By Alejandra Molina.

It was an unlikely scenario. The call for affordable housing had come to Beverly Hills, where a group of mostly middle-class professionals in early October protested in front of a high-end Chinese restaurant owned by Vicky Mense, the same woman listed as a proprietor of their Silver Lake apartment complex.

“What do we want? No evictions! When do we want it? Now!” they shouted.

Protesters banged on drums, walked past luxury boutiques, and chanted “The rent is too high. Yes on 10!”

The high cost of living in Los Angeles has predominantly impacted Latinx working-class neighborhoods such as Highland Park and Boyle Heights. But it had reached white middle-class tenants in Silver Lake — a trendy community where “hipsterdom” flourished around the early 2000’s — who now found themselves protesting against monthly rent increases.

This was just one of many demonstrations taking place. In other parts of L.A., tenants were engaging in rent strikes, renters were staging faux homeless encampments to protest rent hikes, and housing advocates were showing up en masse to the homes elected officials who they felt were not addressing the issue.

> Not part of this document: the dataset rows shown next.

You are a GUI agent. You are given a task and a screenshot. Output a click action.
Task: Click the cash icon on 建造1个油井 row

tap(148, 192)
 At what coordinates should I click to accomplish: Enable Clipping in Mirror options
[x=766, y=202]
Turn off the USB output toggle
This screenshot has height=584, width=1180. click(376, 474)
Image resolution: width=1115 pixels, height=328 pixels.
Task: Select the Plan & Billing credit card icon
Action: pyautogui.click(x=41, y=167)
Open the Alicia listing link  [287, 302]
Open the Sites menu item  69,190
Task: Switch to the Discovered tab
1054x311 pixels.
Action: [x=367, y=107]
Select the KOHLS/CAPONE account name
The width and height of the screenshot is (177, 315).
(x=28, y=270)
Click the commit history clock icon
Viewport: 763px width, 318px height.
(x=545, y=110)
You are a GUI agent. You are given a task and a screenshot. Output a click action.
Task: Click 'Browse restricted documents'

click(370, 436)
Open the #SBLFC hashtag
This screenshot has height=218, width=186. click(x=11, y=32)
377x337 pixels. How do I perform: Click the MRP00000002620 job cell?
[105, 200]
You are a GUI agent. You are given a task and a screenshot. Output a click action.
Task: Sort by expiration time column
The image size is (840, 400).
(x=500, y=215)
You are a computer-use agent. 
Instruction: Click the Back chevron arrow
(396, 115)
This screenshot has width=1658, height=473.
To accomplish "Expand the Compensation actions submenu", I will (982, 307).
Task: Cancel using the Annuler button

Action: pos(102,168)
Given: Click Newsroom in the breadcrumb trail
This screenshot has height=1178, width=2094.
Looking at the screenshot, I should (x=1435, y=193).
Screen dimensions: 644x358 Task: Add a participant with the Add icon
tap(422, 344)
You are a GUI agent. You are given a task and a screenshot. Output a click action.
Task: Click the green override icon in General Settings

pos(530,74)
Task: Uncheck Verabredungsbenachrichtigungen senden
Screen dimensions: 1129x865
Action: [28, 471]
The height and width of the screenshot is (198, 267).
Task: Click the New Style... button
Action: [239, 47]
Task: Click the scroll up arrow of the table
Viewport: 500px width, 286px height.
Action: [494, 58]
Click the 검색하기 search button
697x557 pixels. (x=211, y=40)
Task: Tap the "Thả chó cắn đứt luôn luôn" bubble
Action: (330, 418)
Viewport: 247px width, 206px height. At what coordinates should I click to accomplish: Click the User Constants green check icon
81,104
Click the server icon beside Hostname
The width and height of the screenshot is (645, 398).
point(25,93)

Median rents in Los Angeles now stand at $1,367 for a one-bedroom apartment and $1,756 for a two-bedroom, according to a report from Apartment List.

There was enough momentum to suggest that Proposition 10, a hotly contested measure that would have made it easier for California cities to enact rent control policies, had a chance of passing in the midterm elections Nov. 6.

But it didn’t. The measure failed on a 38 to 62 margin.